Mientras tanto caminaba, Judas se rezagaba cada vez más, y ya el grupo compacto de los apóstoles aparecía lejos, sin que pudiera distinguirse entre ellos la figura de Jesús. El mismo Tomás no fue sino un punto gris en la sombra, y, de repente, todos desaparecieron en un recodo del camino.
Después de echar una ojeada a su alrededor, se apartó Judas del sendero y, dando enormes saltos, llegó al fondo de un barranco profundo y pedregoso. A medida que bajaba, el aire hinchaba sus vestiduras, y sus brazos se agitaban por encima de su cabeza como si fueran a tomar vuelo. Por un lugar cortado a pico resbaló y fue rodando como una pelota, magullándose con las piedras y las malezas todo el cuerpo. Cuando logró detenerse, se levantó y mostrando el puño a la montaña, gritó con voz áspera y colérica:
- ¿También, tú, maldita? Luego moderó su descenso y, llegado que hubo al fondo del barranco, eligió una piedra gruesa y se acurrucó contra ella como un perro. Allí se quedó una hora, dos horas, confundido con el color de la peña, burlando a los pájaros con su inmovilidad.

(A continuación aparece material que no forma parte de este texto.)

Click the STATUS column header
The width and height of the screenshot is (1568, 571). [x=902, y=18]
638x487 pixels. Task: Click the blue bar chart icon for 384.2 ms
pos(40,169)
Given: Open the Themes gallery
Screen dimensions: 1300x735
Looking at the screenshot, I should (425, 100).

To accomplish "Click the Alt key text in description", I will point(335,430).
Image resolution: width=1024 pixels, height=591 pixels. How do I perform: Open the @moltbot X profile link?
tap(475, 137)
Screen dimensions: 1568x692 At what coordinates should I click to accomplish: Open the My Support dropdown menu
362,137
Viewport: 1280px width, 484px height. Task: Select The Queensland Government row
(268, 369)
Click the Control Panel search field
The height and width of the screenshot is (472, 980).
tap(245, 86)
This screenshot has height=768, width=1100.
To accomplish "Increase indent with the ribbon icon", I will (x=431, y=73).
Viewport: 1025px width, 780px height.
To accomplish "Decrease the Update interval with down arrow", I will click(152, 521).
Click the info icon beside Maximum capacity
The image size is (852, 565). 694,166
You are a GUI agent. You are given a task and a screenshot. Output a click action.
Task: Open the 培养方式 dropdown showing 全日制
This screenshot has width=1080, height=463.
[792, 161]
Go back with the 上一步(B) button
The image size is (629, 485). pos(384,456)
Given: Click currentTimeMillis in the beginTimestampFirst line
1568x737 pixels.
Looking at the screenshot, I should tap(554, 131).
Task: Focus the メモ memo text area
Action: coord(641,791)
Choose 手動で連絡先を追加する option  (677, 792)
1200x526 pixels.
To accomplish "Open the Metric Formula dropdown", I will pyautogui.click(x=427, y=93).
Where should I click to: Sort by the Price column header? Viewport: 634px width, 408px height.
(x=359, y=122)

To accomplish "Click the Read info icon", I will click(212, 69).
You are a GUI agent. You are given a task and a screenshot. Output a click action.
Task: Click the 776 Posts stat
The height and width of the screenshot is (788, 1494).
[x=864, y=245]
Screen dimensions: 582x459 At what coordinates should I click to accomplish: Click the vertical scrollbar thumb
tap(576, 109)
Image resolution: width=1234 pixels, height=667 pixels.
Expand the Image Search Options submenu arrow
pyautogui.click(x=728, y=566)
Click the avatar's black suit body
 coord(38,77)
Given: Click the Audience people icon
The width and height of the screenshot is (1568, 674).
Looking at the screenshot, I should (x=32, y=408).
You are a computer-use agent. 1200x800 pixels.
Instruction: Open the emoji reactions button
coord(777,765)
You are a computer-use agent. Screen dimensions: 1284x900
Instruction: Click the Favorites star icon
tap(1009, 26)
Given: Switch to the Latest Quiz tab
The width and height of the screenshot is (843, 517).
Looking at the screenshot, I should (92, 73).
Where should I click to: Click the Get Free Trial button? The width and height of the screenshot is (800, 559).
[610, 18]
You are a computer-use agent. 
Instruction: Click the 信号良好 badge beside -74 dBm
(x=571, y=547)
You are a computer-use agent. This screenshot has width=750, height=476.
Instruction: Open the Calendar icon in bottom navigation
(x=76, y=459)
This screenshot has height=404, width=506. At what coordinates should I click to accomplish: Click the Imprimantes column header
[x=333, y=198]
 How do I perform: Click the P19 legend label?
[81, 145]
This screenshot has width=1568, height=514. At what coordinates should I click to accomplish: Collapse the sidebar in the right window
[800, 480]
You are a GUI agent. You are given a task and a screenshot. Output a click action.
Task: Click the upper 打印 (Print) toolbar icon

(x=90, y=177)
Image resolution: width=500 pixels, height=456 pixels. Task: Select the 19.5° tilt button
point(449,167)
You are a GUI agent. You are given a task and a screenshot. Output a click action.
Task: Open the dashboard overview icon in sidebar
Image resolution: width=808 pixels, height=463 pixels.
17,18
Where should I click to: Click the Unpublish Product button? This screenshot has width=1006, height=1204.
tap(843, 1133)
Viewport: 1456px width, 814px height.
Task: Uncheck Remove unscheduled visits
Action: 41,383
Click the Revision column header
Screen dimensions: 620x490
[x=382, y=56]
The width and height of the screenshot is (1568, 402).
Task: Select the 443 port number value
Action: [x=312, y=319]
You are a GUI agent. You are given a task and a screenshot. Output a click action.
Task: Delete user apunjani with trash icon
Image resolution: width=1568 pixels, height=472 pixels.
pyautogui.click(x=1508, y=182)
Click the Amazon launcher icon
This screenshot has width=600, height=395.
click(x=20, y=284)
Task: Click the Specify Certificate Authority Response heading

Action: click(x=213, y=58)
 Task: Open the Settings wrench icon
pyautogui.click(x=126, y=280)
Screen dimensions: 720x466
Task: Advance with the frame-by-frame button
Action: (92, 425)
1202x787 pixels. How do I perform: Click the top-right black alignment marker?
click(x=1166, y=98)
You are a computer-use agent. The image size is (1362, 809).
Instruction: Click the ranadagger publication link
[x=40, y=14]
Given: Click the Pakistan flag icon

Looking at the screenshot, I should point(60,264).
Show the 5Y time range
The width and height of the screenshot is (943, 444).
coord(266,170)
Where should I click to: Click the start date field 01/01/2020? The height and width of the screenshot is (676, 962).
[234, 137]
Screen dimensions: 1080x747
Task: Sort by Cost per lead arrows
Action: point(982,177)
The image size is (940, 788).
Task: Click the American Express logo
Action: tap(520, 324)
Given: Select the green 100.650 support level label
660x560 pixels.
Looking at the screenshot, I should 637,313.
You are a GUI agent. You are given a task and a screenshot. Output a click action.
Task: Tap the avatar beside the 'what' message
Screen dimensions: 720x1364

Se alzaban ante él los flancos abruptos del barranco, cuya línea quebrada se dibujaba en el cielo azul oscuro; se erguían por todas partes enormes bloques de granito clavados en la tierra; parecía que en tiempos remotos había caído allí una lluvia de piedras en pesadas gotas, inmóviles ahora por toda la eternidad. Aquel salvaje y desierto barranco, semejante a un cráneo colosal vuelto del revés y separado del tronco, erguía cada una de las rocas como otros tantos pensamientos petrificados en un sueño pesado, obstinado, eterno.
Un alacrán pasó vacilante cerca de Judas. Este le vio mirar fijamente hacia un punto invisible con sus dos ojos inmóviles, cubiertos por un extraño velo blanquecino. Aquellos ojos parecían ciegos y, a la vez, videntes. De la tierra, del pedregal, de las hendiduras comenzaron a subir las tinieblas apacibles de la noche; pronto envolvieron a Judas y flotaron rápidas hacia el cielo luminoso, que ya palidecía.
Llegaba la sombra con sus fantasmagorías y sus sueños. Aquella noche Judas no durmió en el albergue común, y los apóstoles, obligados a interrumpir sus meditaciones para atender a los cuidados domésticos, murmuraron contra la negligencia del ausente.